===== Entries supplied =====

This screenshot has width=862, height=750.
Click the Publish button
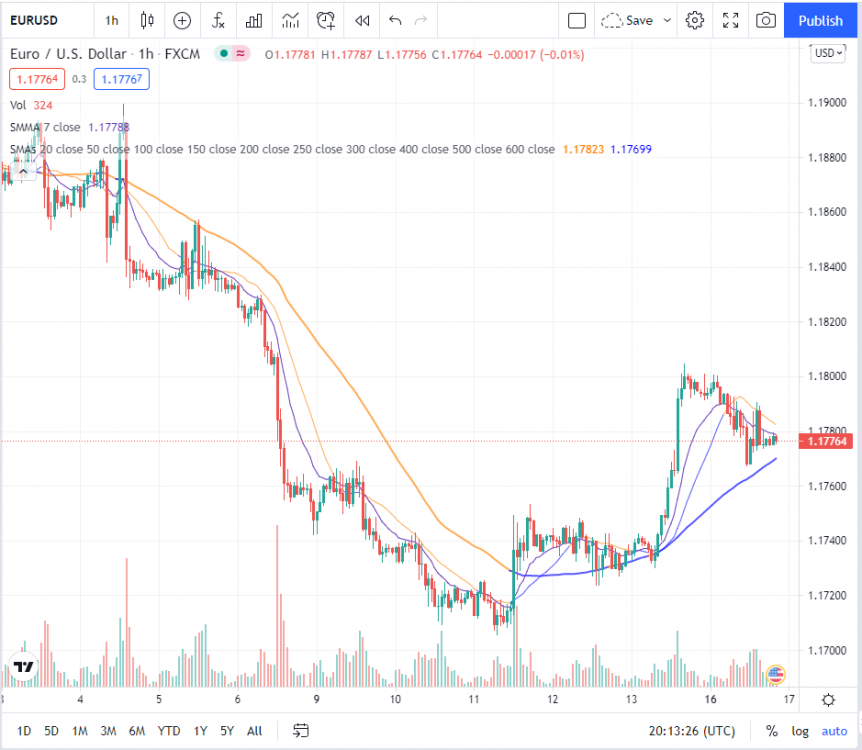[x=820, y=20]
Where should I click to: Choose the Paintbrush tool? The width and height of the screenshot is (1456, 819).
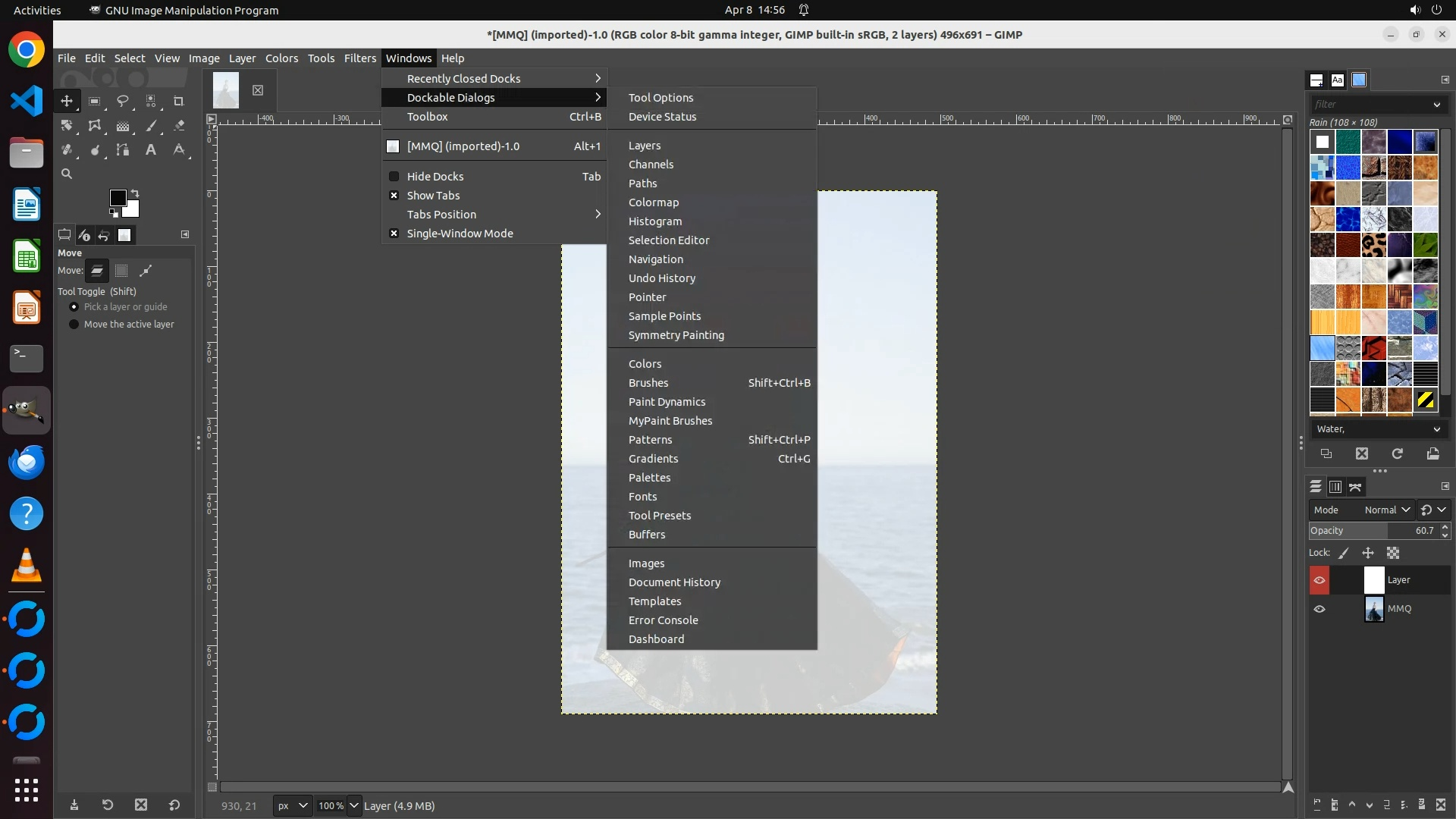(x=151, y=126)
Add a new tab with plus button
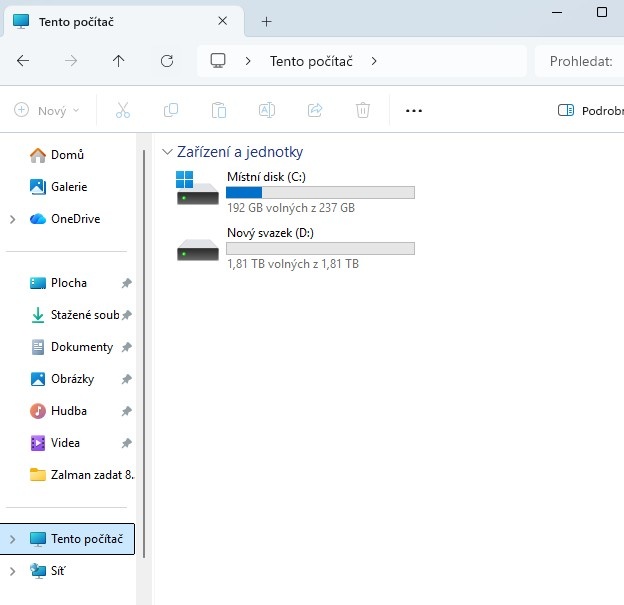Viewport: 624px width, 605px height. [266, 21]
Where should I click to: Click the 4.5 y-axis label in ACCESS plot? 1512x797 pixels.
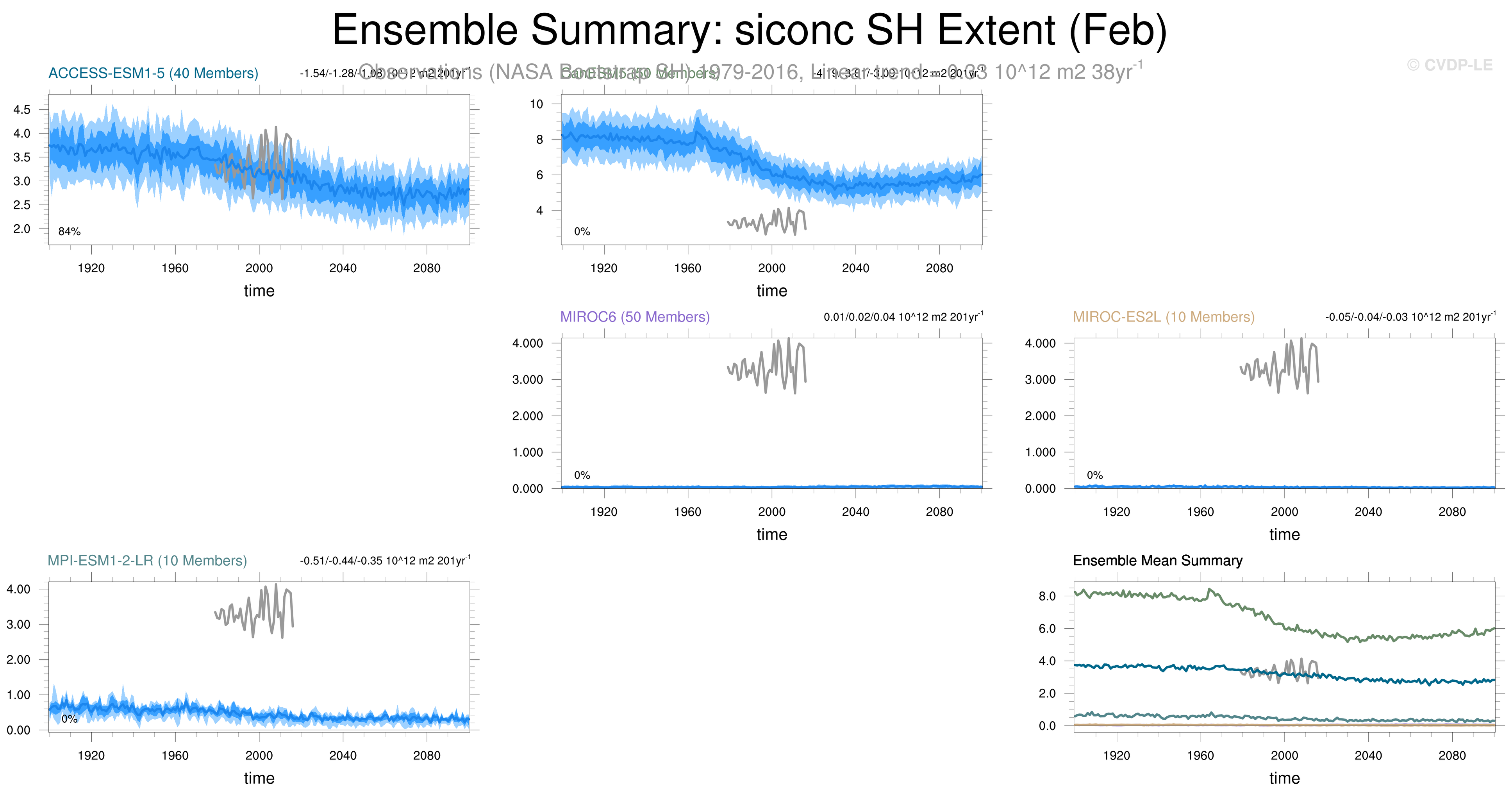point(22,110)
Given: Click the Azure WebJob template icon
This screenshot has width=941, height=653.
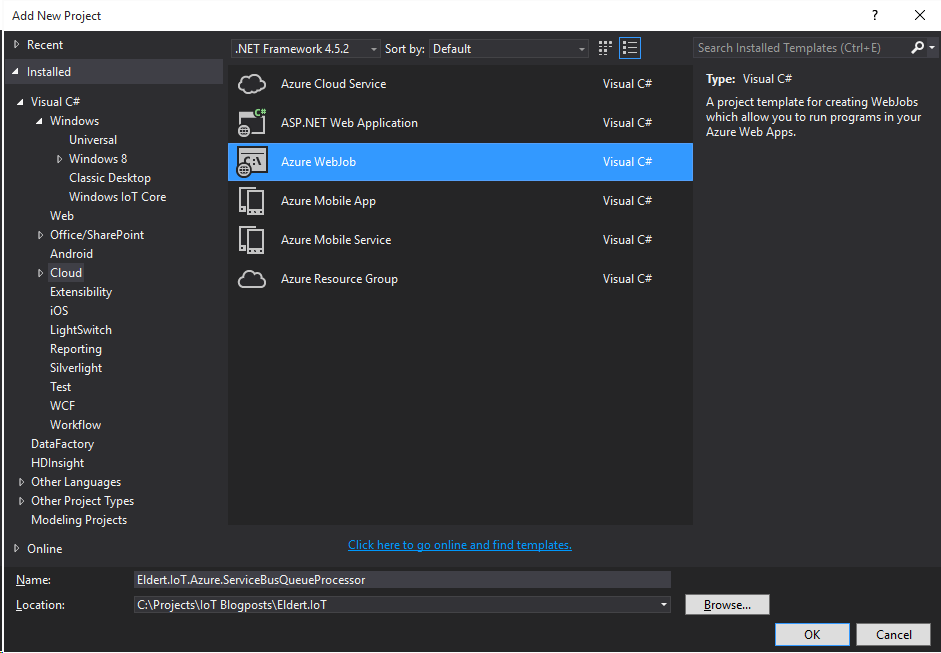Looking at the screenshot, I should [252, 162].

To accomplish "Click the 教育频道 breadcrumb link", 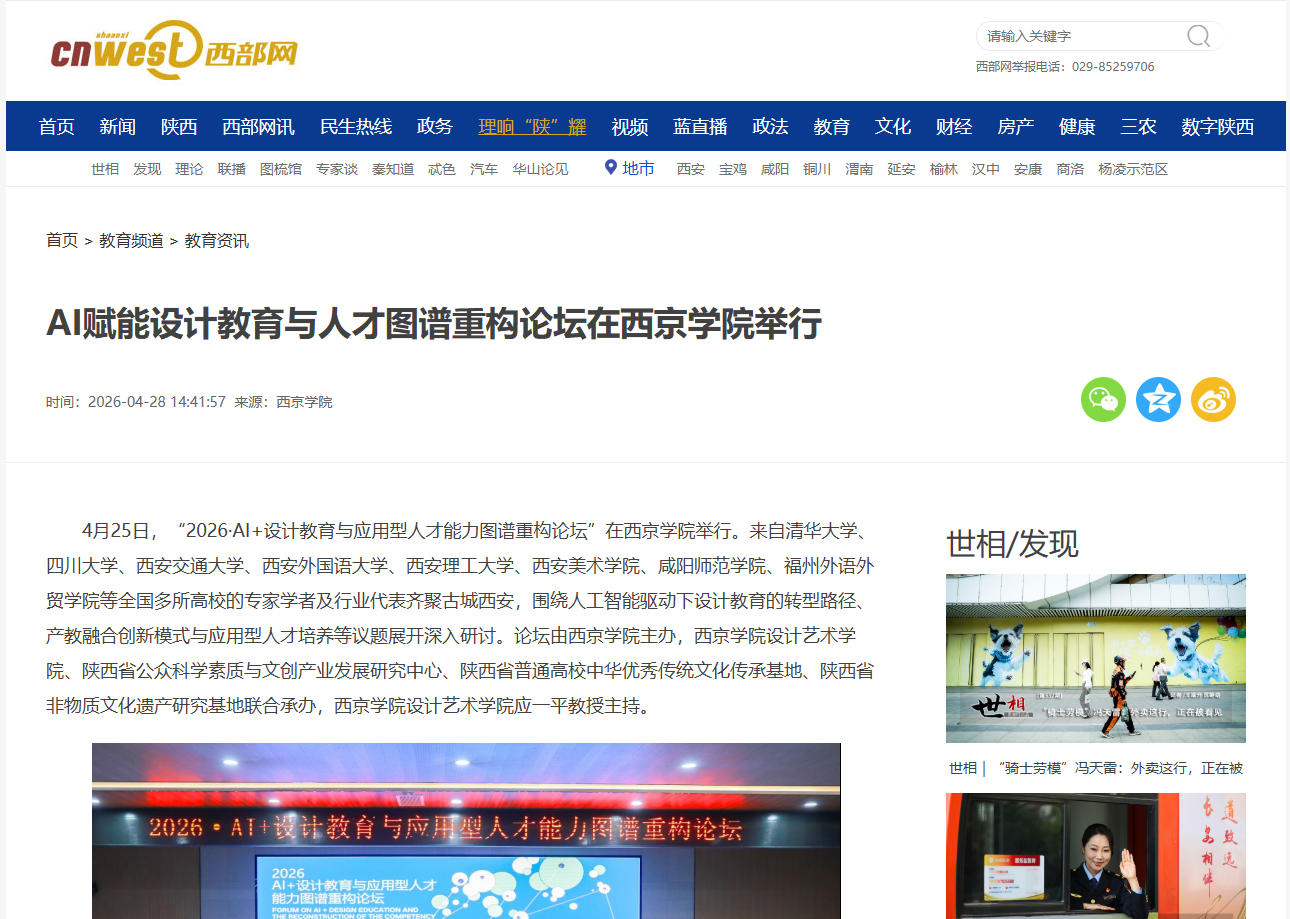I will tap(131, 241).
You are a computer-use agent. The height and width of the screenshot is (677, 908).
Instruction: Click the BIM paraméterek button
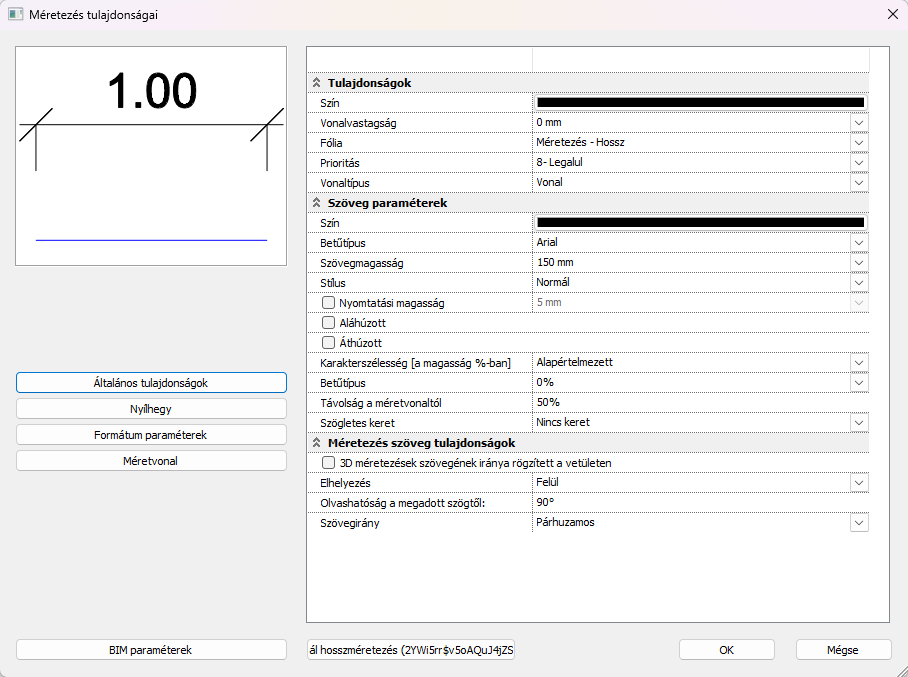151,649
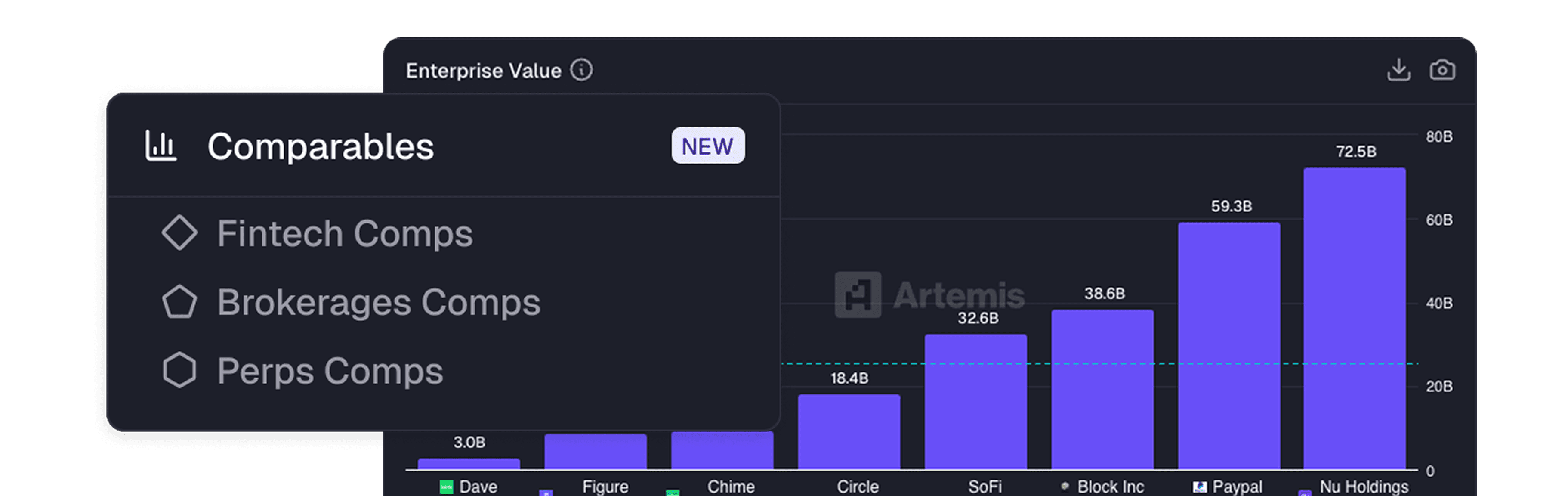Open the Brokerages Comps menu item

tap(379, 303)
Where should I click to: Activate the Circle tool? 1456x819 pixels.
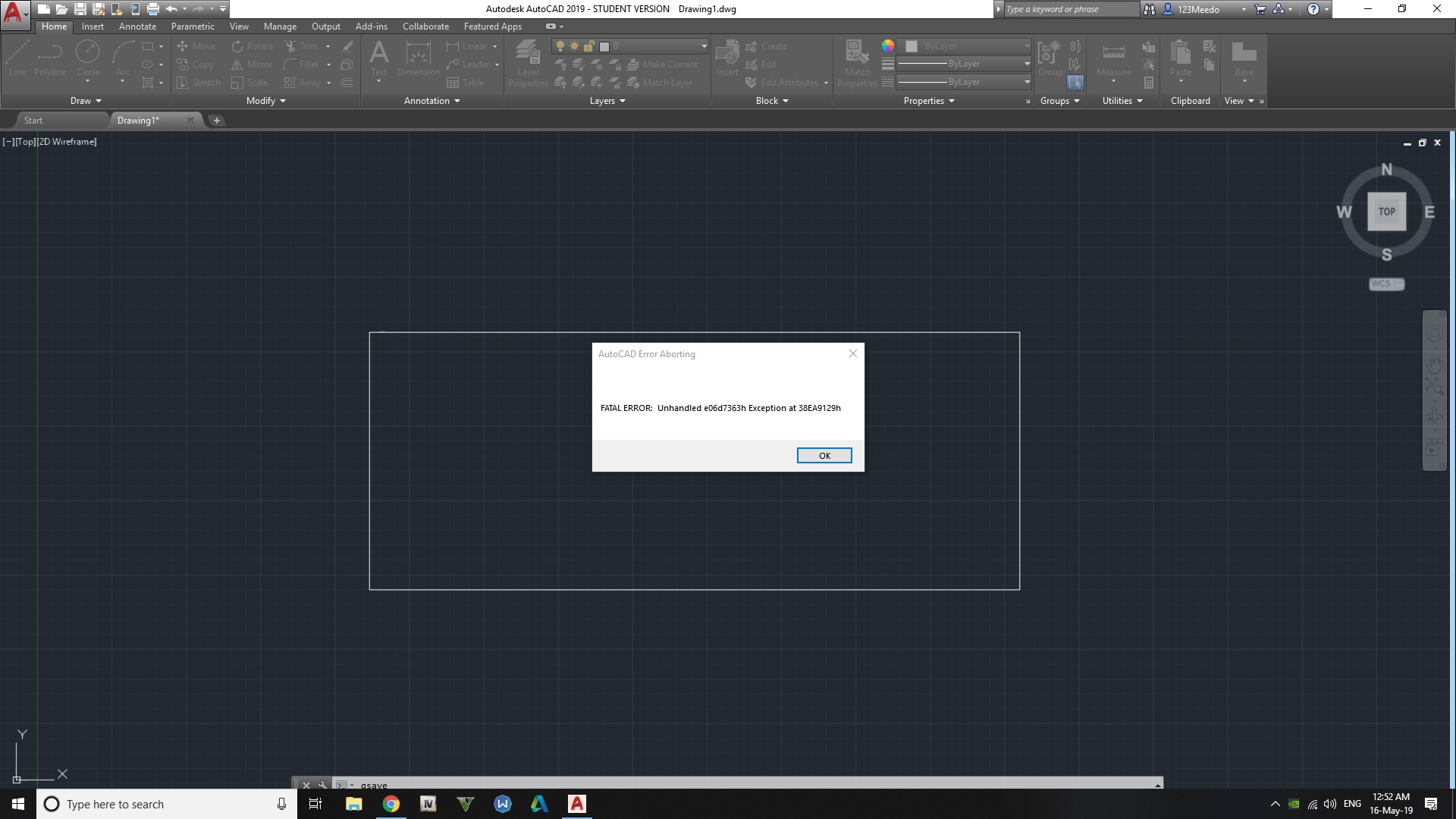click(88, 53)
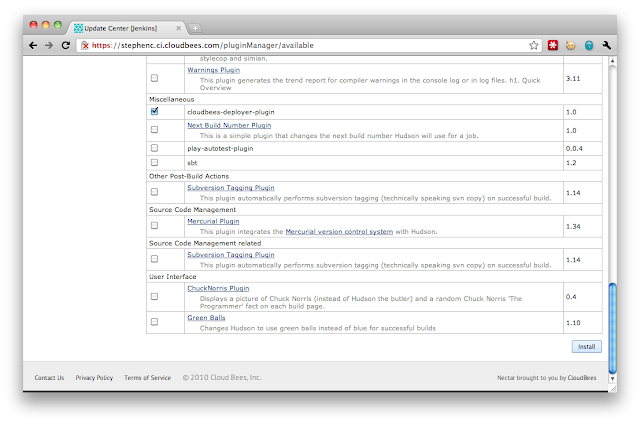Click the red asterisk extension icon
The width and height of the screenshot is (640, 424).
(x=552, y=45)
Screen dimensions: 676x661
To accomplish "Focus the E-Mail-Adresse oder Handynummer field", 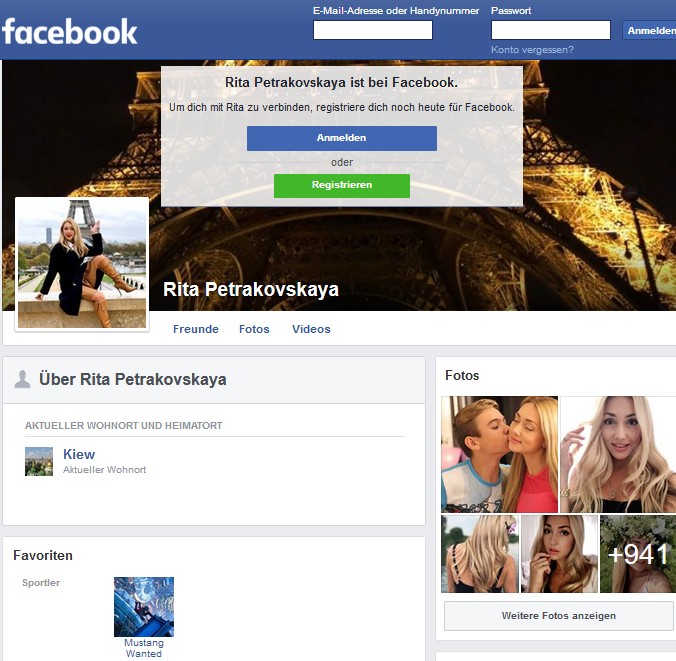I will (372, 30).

=====

» **Exercise prompt**: Put the lines, starting at the very first one and going on through the line with "Viewport: 624px width, 605px", into a two-column CSV with the headers instruction and response. Each row should pair what is asked with its answer, each in one quoted field with line breaks turned into spaces, and the pictures should be left out.

» **Exercise answer**:
instruction,response
"This screenshot has width=862, height=750. Click the Publish button","[x=820, y=20]"
"Where should I click to: Choose the Paintbrush tool? The width and height of the screenshot is (1456, 819).","(x=151, y=126)"
"Add a new tab with plus button","Viewport: 624px width, 605px height. [266, 21]"